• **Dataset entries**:
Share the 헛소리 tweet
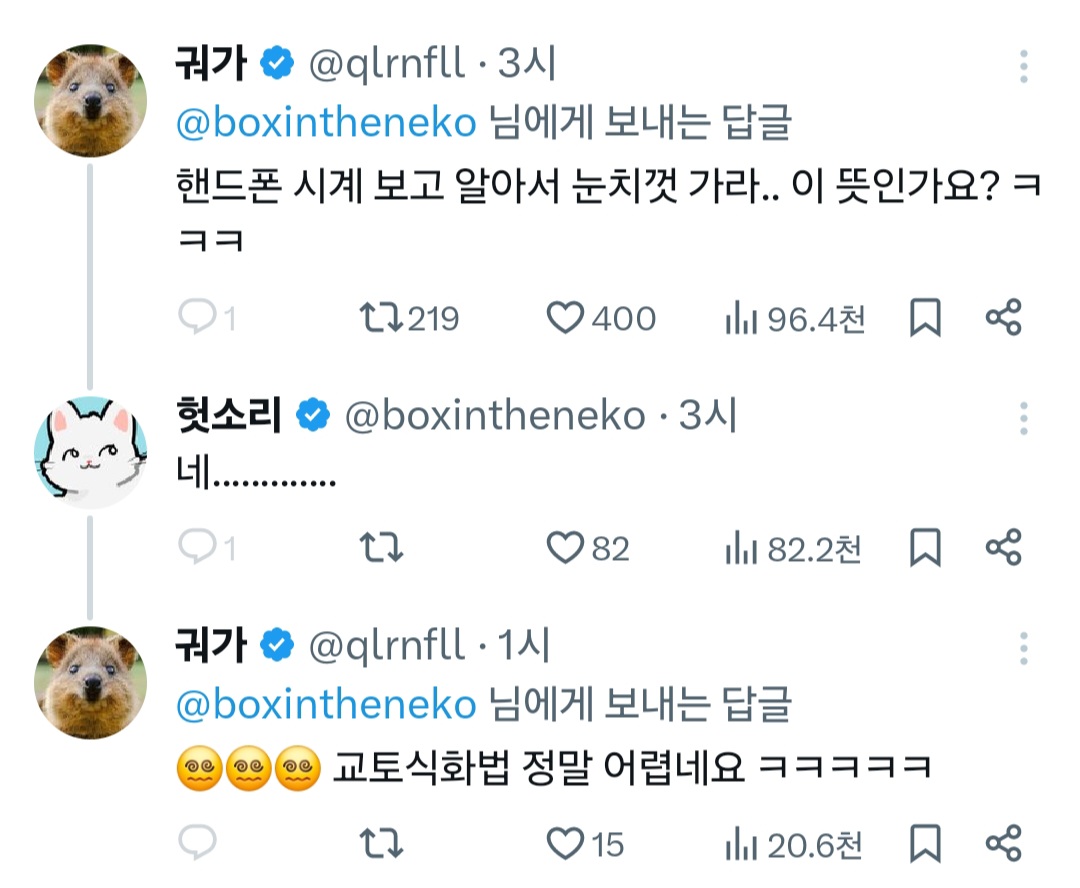Image resolution: width=1080 pixels, height=888 pixels. coord(1003,548)
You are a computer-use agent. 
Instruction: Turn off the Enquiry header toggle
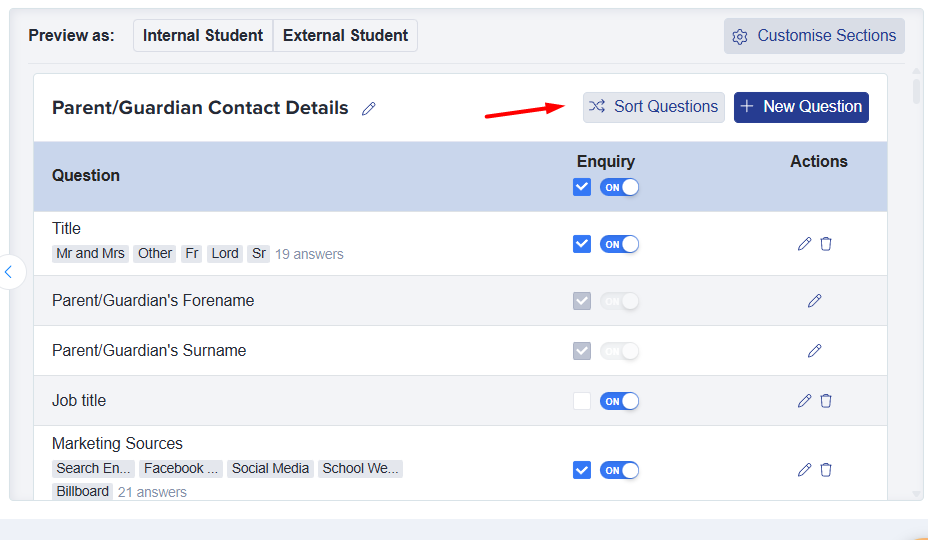point(619,187)
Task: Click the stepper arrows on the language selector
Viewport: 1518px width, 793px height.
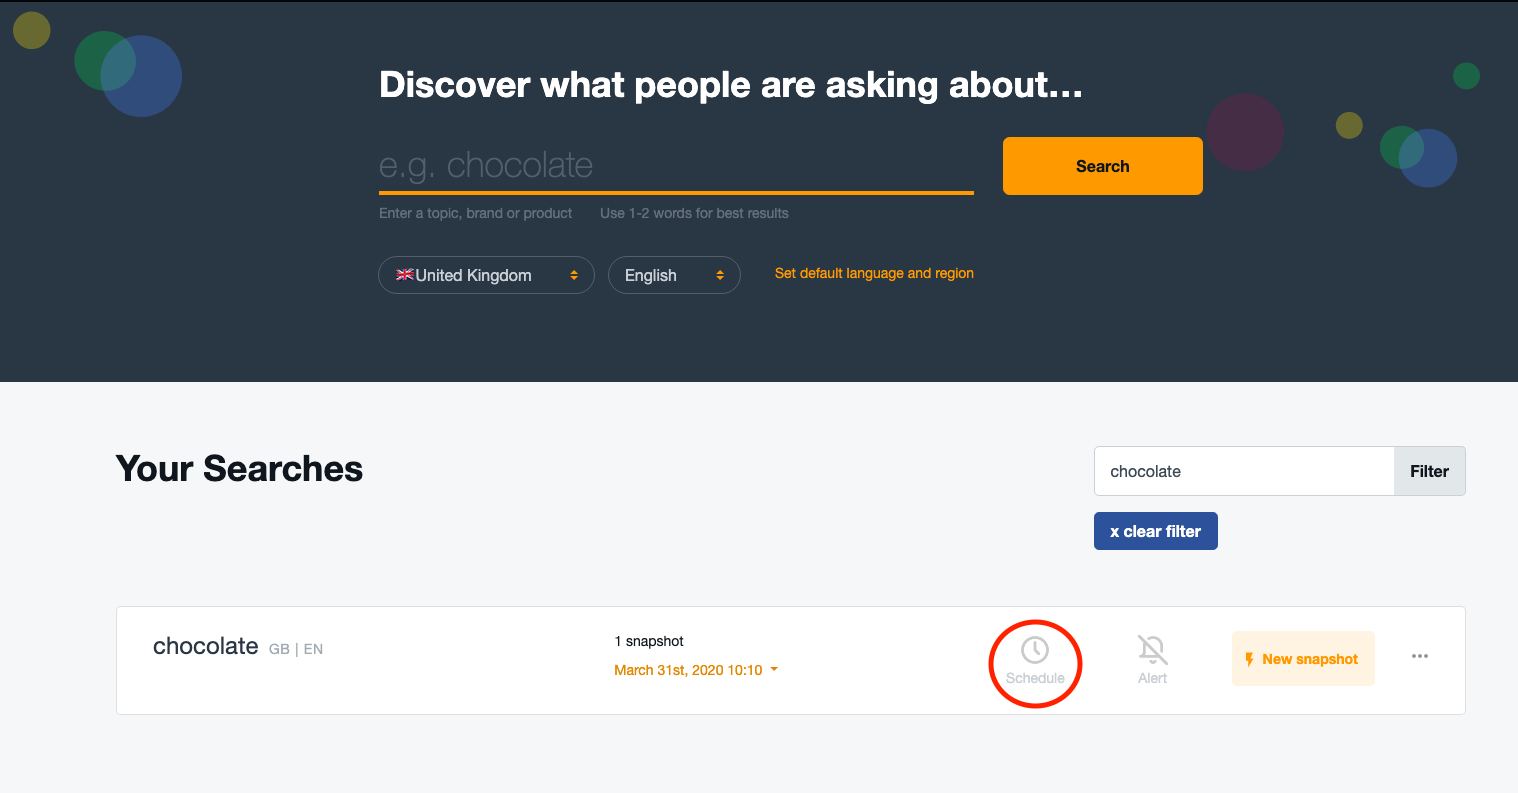Action: (x=721, y=274)
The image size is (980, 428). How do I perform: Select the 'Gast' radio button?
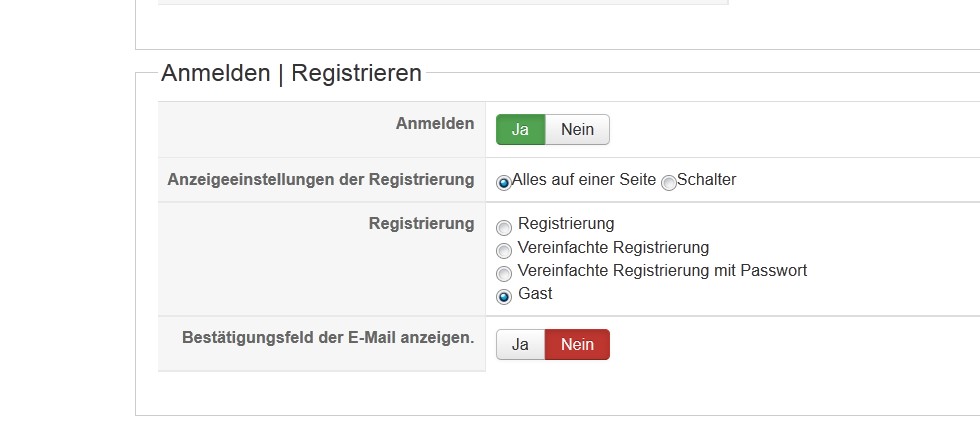click(504, 297)
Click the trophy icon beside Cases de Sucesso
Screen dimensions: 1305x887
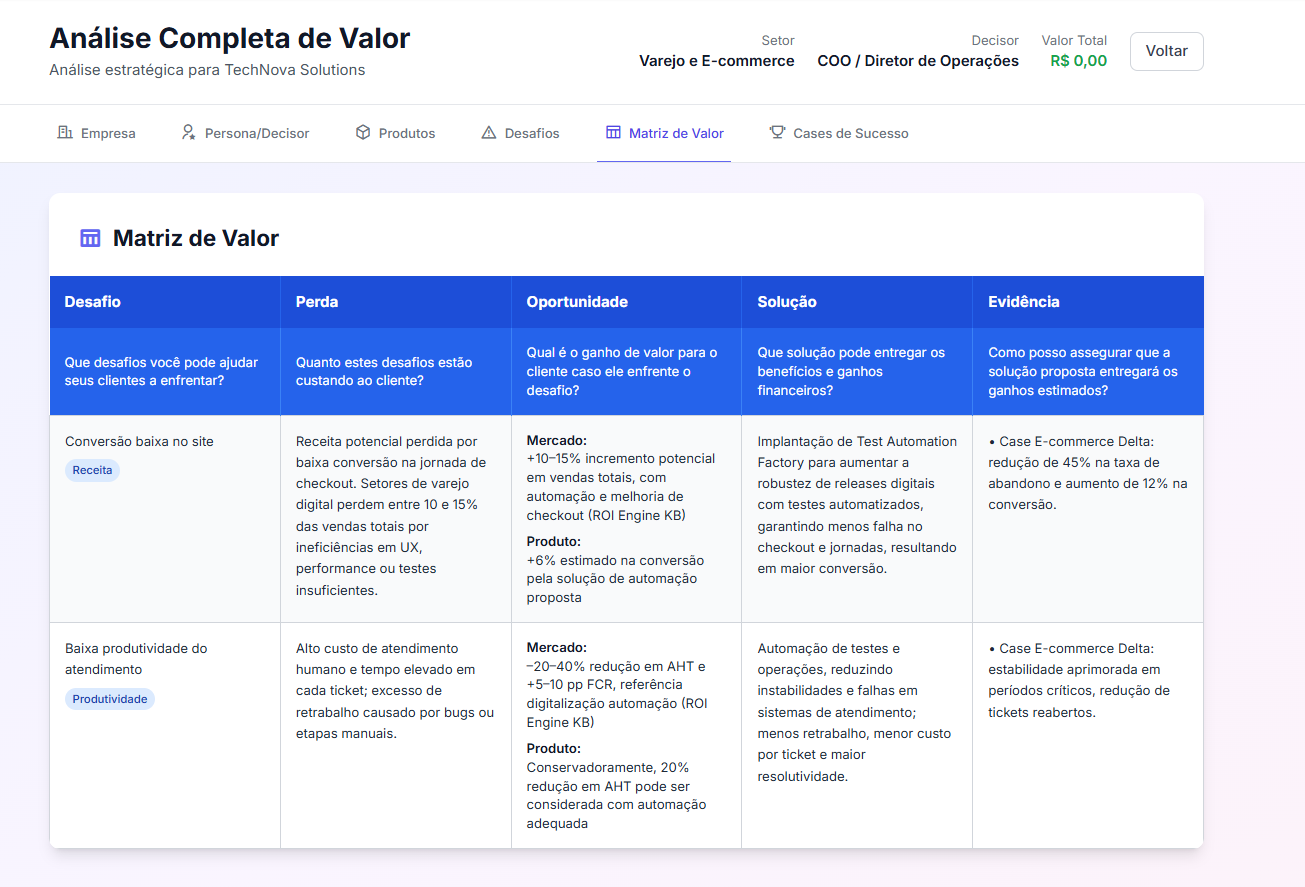pyautogui.click(x=776, y=132)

• **What you need to do**: Find the line that contains "Click the trophy icon beside Cases de Sucesso", then write out that line and each one after it, exactly and with nothing else, through the end of the entries above, without the pictures.

• **Output for this exercise**:
Click the trophy icon beside Cases de Sucesso
Screen dimensions: 1305x887
pyautogui.click(x=776, y=132)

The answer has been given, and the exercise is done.